En su lucha por mantener viva su fe y realizar sus cultos de adoración a Dios, se vieron en la obligación de esconderse y practicar en secreto su religión. Es así como la iglesia naciente comenzó su vida entre las catacumbas: lugar destinado al entierro de los muertos.
Las catacumbas no son otra cosa sino cementerios subterráneos, construidos a muchos metros bajo tierra. En ellas hay múltiples galerías y corredores oscuros, largos y estrechos, formando un laberinto interminable. Las paredes a lo largo de esos tenebrosos pasillos están repletas de nichos donde reposan los cuerpos de los santos hombres de Dios. Allí, entre el frío y la oscuridad de esos asfixiantes y lúgubres recintos, alumbrados sólo por la luz de unas cuantas lámparas parpadeantes, esos valientes cristianos no dudaron en servir a su Salvador, y reunidos ante el pan y el vino, recordar el sacrificio de aquel que muriera en la cruz por los pecados de toda la humanidad.
Sin embargo, a pesar de realizar sus servicios en secreto, los cristianos fueron capturados y torturados hasta la muerte. Las primeras persecuciones surgieron durante el gobierno de Nerón, quien acusó a los cristianos de haber provocado el gran incendio de Roma. Sin embargo, aunque nunca se encontró evidencia contra ellos muchos fueron colgados en los jardines del emperador y usados como antorchas humanas, para alumbrar las fiestas más abominables que haya conocido la historia. Las persecuciones se volvieron cada vez más violentas, transformándose en diversión para el pueblo. Llevaban a los condenados a los anfiteatros, donde se les hacia combatir con fieras salvajes o se les soltaba en grupo para que los leones los devorasen. El público los insultaba y les tiraba piedras.
Una muchedumbre enfurecida clamó la ejecución de los cristianos. Uno de los diáconos fue interrogado, pero como éste se negara a hablar, le colocaron dos planchas de bronce al rojo, en el pecho y en la espalda. Luego fue decapitado. Otros cristianos fueron sentados en sillas de metal al rojo, y una joven, luego de ser quemada, fue atada para lanzarle un toro furioso que la destrozó a cornadas.
Sin embargo, para ellos era un honor morir por la causa de Cristo. Su suplicio era un martirio, un testimonio rendido públicamente. Todos querían obtener la llamada “corona del confesor o martir”. Tal como lo expresara uno de estos valientes hombres de Dios: "Que el fuego, la horca, los animales salvajes, los huesos quebrados, el desmembramiento, los moretones en todo el cuerpo, y los tormentos del diablo y del infierno mismo vengan sobre mí, para que pueda ganar a Cristo Jesús".

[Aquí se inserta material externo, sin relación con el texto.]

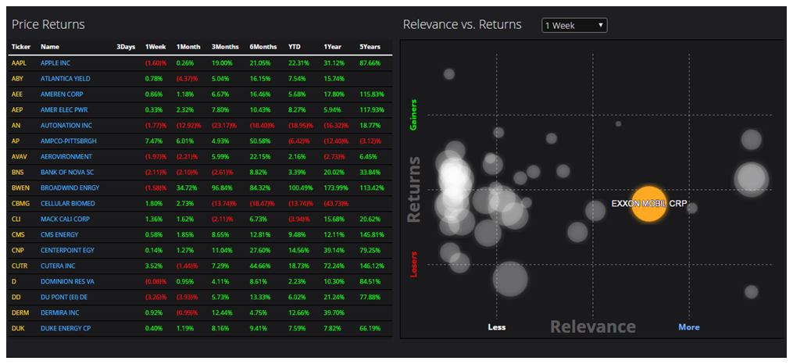Open the BWEN ticker link
The width and height of the screenshot is (793, 364).
pyautogui.click(x=21, y=188)
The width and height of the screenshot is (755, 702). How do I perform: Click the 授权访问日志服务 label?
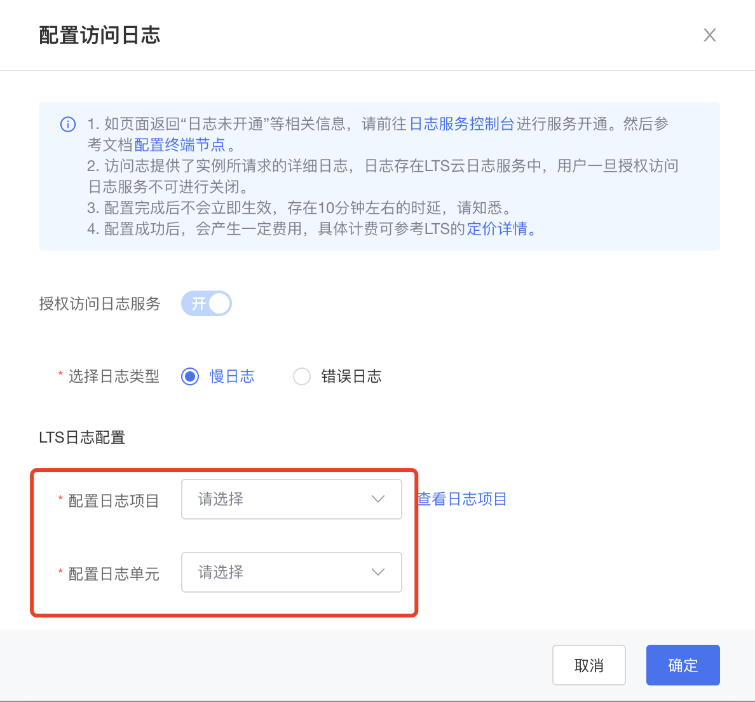pos(100,304)
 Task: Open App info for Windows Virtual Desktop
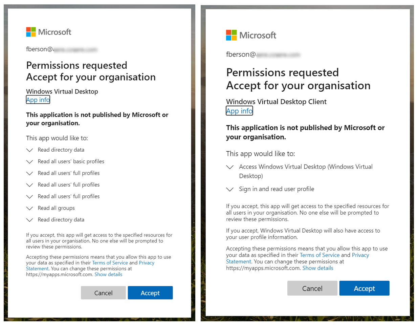[x=38, y=100]
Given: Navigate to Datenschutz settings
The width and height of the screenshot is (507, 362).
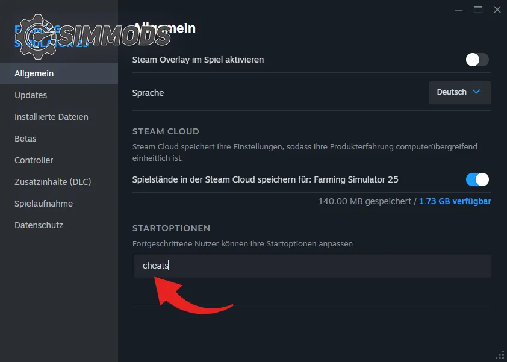Looking at the screenshot, I should tap(39, 225).
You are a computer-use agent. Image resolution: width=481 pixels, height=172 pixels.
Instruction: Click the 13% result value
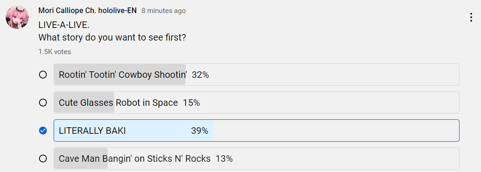pos(224,158)

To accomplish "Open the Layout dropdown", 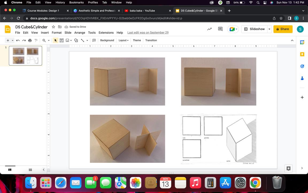I will (124, 40).
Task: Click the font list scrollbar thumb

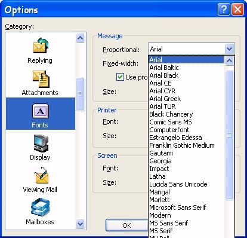Action: click(229, 135)
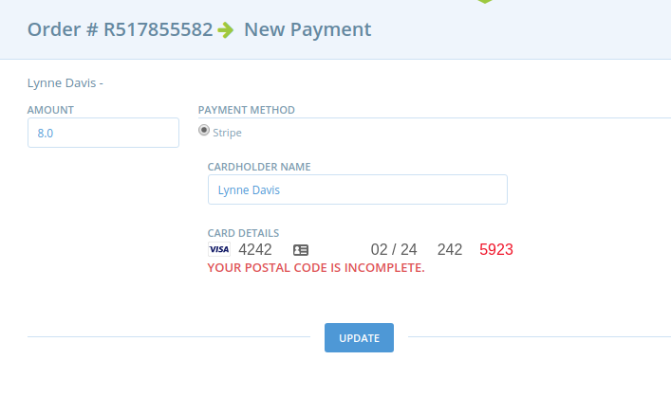Click the postal code incomplete error message

click(x=316, y=268)
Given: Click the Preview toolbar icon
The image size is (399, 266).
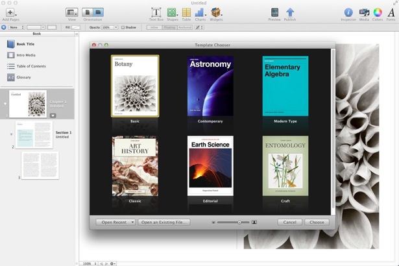Looking at the screenshot, I should pyautogui.click(x=274, y=12).
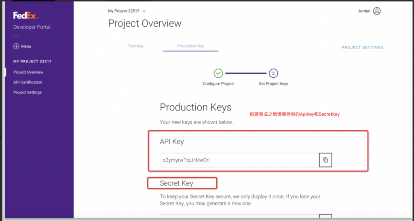
Task: Click the Developer Portal title
Action: 32,27
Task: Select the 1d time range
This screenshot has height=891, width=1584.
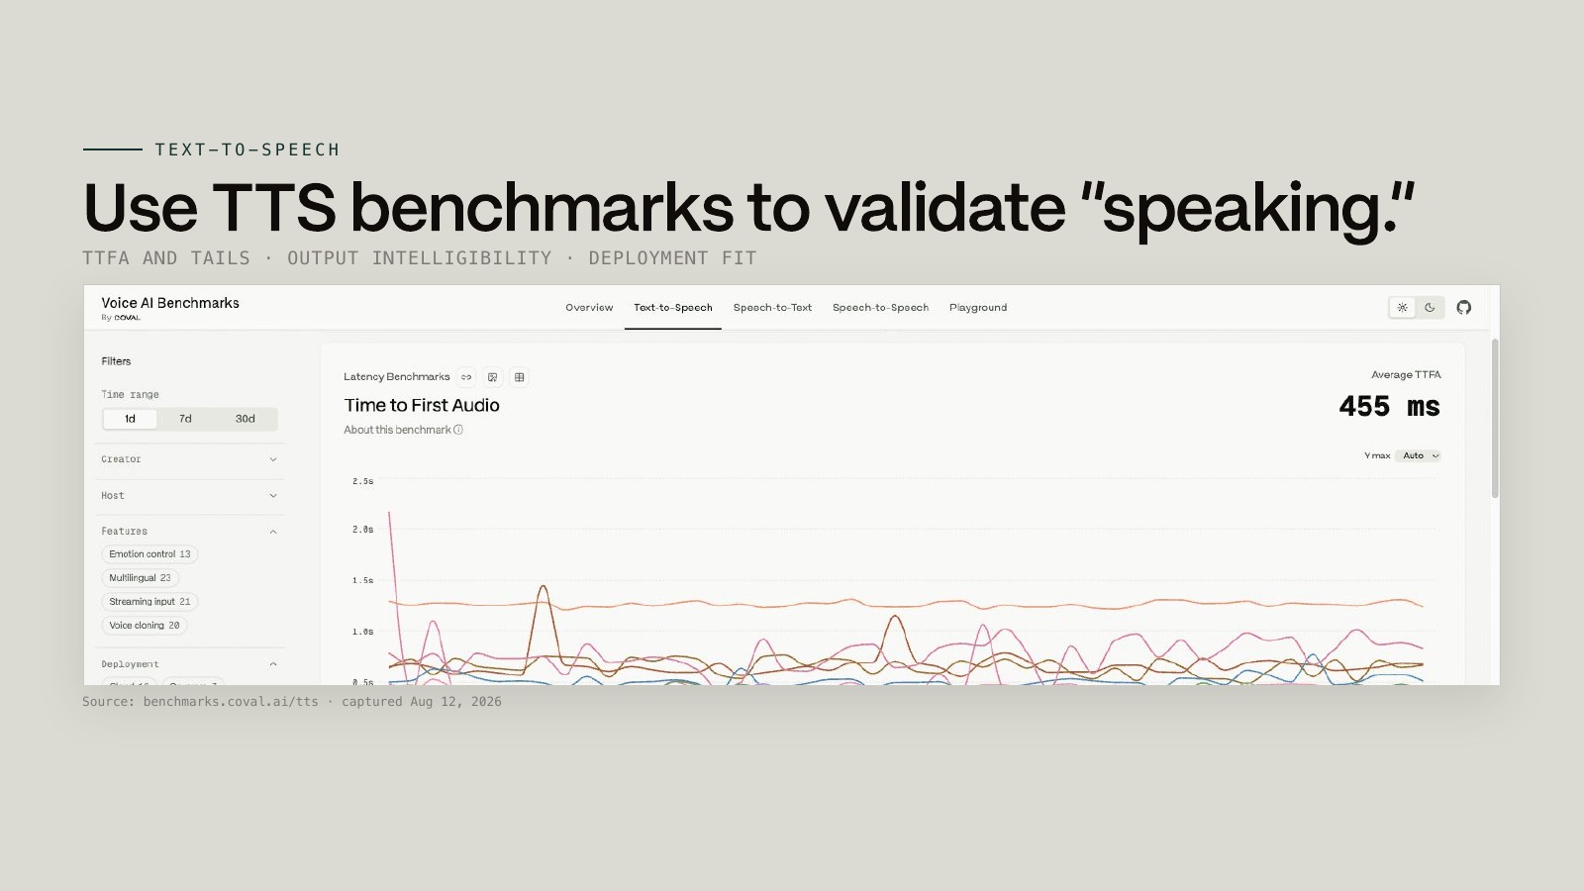Action: [130, 419]
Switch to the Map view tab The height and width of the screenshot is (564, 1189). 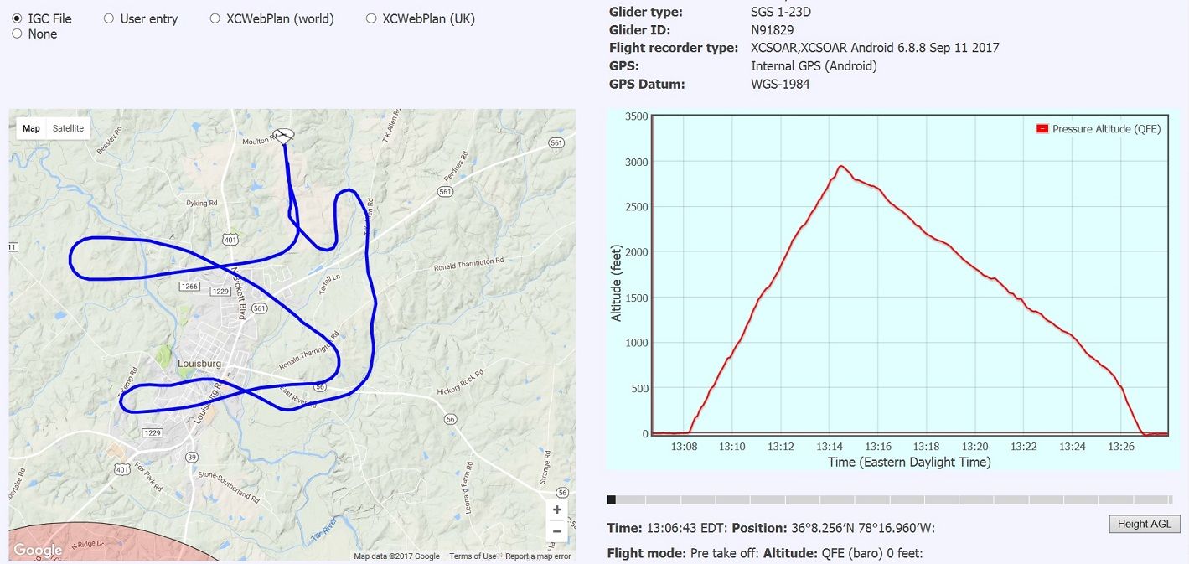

“ISTE CONFESSOR” es una cantata de carácter épico-histórico, basada en un himno latino del mismo nombre, que expresa la oración de aquel que ha confesado a Dios ante los hombres y ha vencido. Evocando aquella sensación de oscuridad y encierro que se respiraba entre los pasillos subterráneos de las catacumbas, su propósito es recordar a aquellos hombres y mujeres, representados por la luz de una vela, como símbolo del alma. Aquellos valientes cristianos que, de cara a la muerte, mantuvieron firme su fe. Y a pesar del fuego, las fieras y la muerte, estuvieron dispuestos a seguir adelante, para llegar un día a reunirse con este trino Dios, sirviendo a aquel que había sufrido aún más que ellos y muerto en una cruz por los pecados de toda la humanidad: nuestro Salvador y Señor Jesucristo, a quien sea la honra e imperio sempiterno. Amén.